Brewing without CBPi

Brewing without CraftbeerPi as simpel as possible. This modes requires disabled MQTT (misc settings)

mash

Main features of this half automatic mash control are:

Table mash scheme:

Buttons:

Hot liquid tank

Version 4.31 an up a new object HLT was implemented. HLT or sparge water can be configured like an actor plus PID control settings. Use autotune to get best results. On webpage mash HLT is displayed in a single row table behind. Use the edit pencil to set target temperature.

actors: Configured actors are listed with a simple on/off button.

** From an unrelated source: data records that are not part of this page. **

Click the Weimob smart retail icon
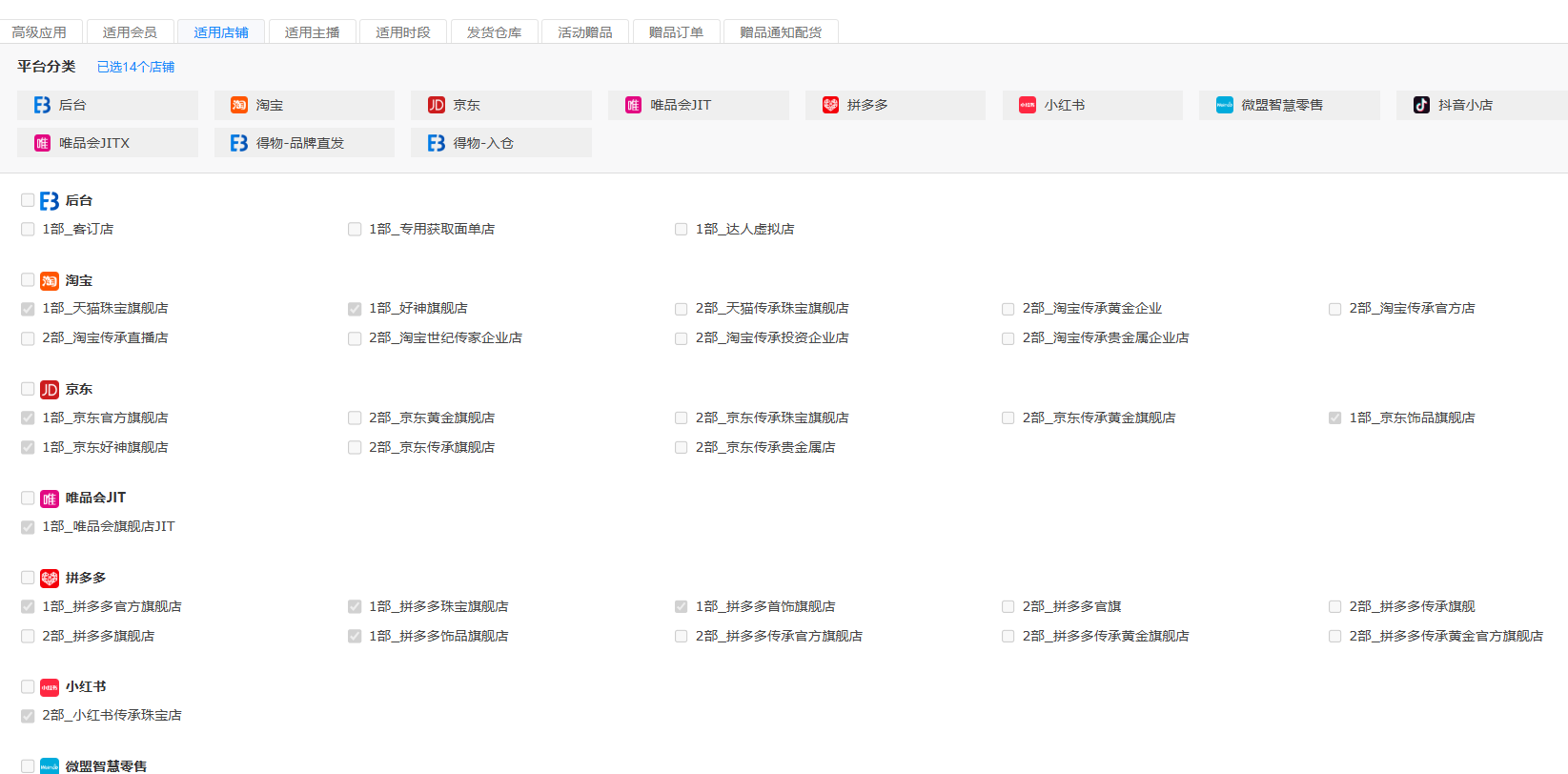 coord(1224,105)
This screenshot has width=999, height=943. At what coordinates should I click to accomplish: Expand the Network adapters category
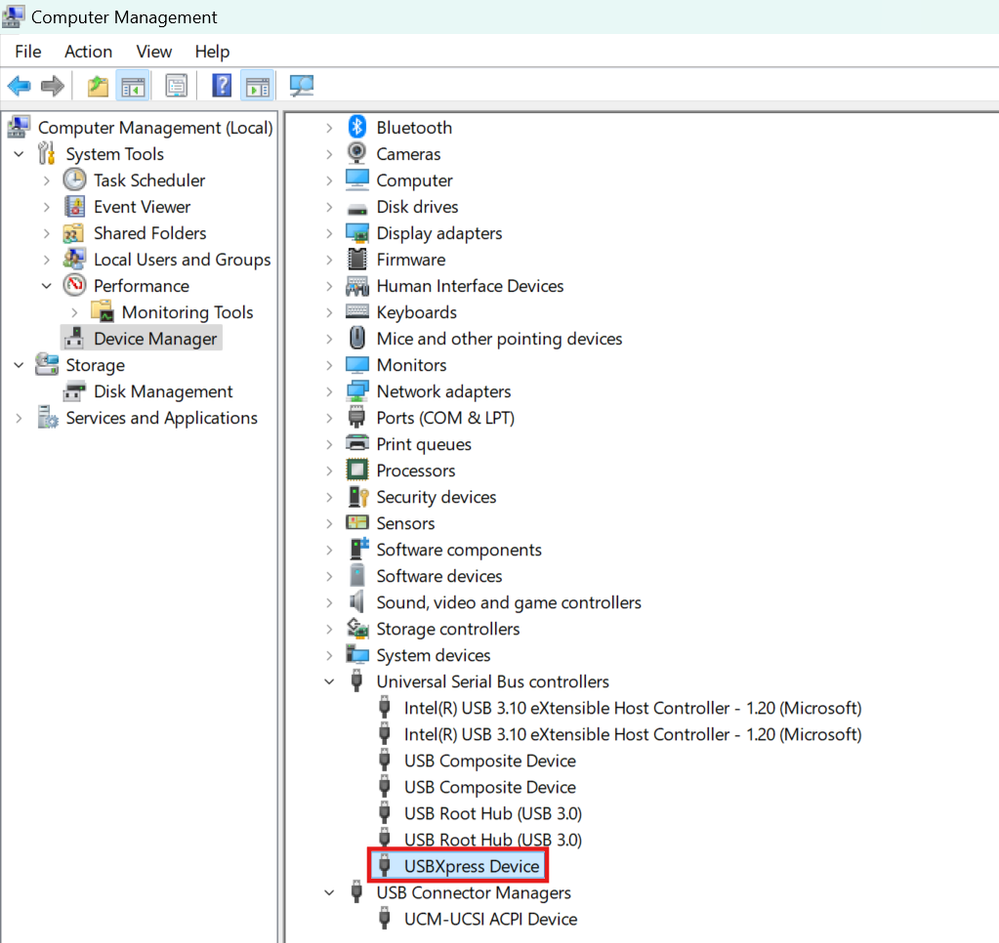click(330, 391)
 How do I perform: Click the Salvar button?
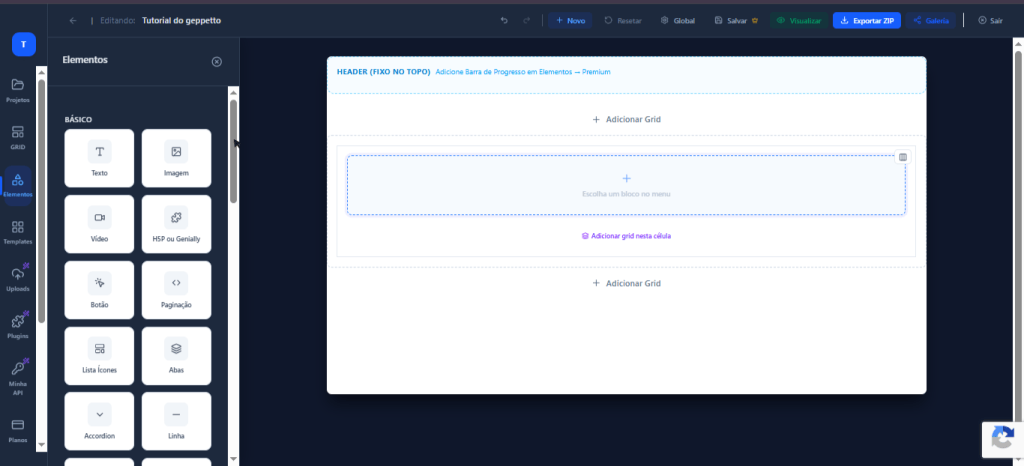tap(736, 20)
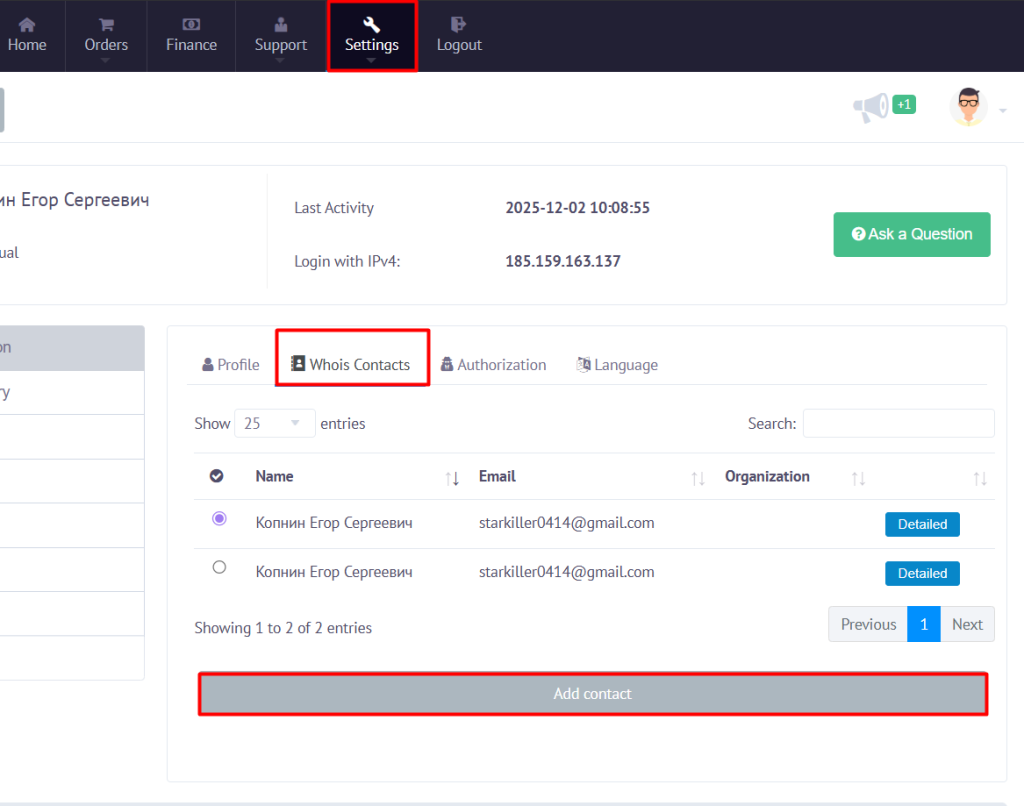The height and width of the screenshot is (806, 1024).
Task: Open the megaphone announcements icon
Action: (870, 106)
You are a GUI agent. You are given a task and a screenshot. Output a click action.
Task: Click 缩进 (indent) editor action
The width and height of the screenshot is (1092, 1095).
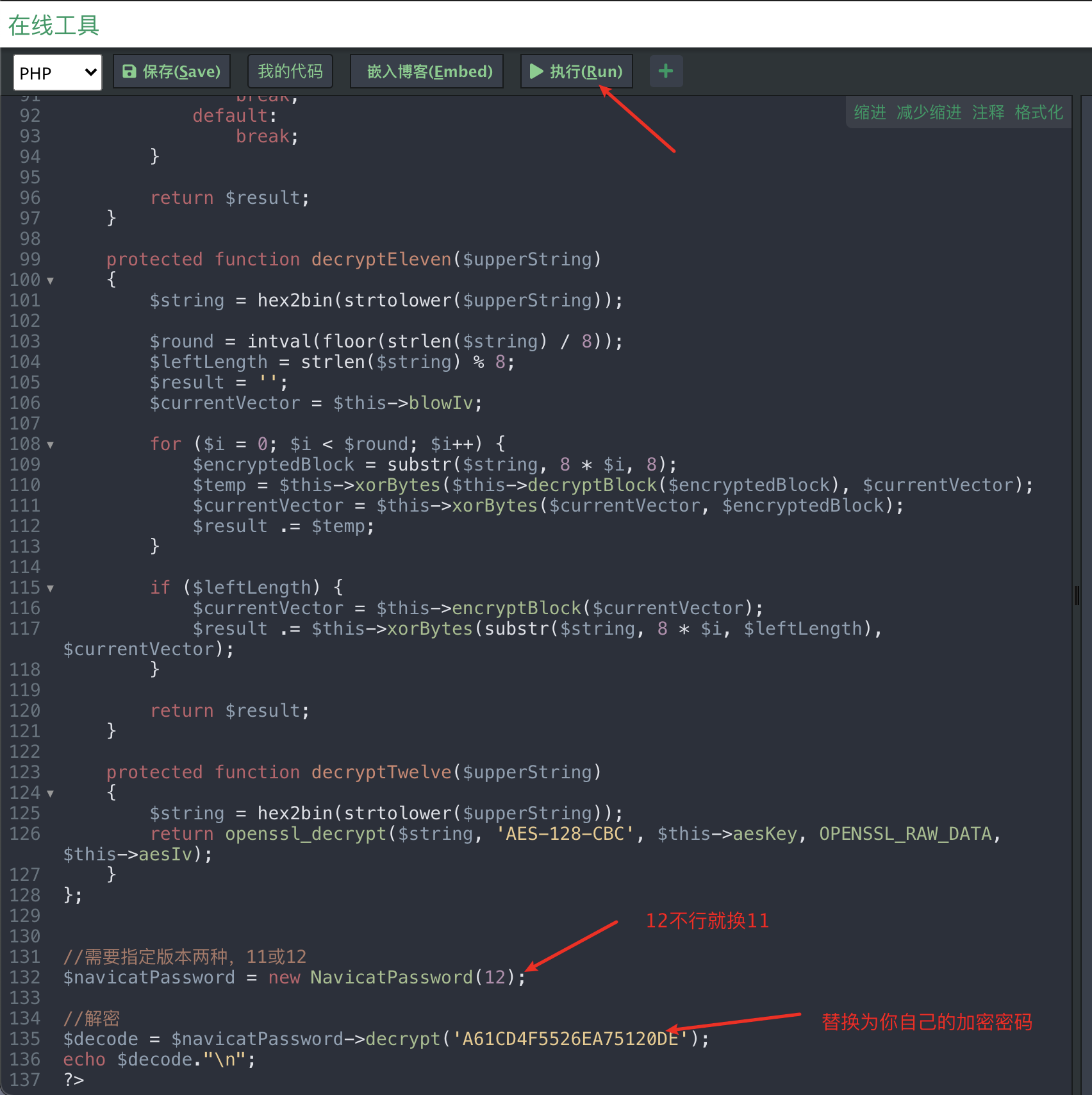click(870, 113)
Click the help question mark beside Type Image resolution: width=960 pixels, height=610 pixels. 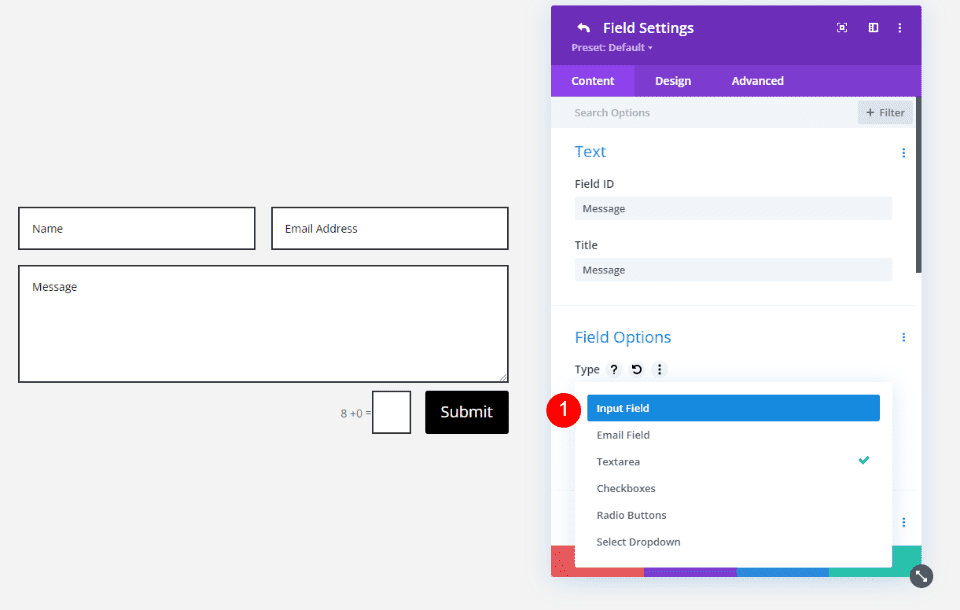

There are some limitations in brew without CBPi mode:

  1. the first configured sensor is reserved for the mash tune (no config options yet)
  2. the second configured sensor should be used for HLT (config option availible)
  3. In an environment without a mash tune the first sensor can be used for HLT

Touchdisplay

This firmware supports Nextion Touchdisplay HMI TFT 3.5” NX4832T035 (basic series), NX4832K035 (enhanced series) an NX4832F035 (discovery series). Three pages are availible:

Mode BrewPage: max 4 CBPi kettles overview

BrewPage

Mode KettlePage: current and target temperature

KettlePage

Attention: you must enter sensors IDs from CraftbeerPi4 in the sensor configuration page. Otherwise displayed tempertures may be wrong or mixed up between different sensors.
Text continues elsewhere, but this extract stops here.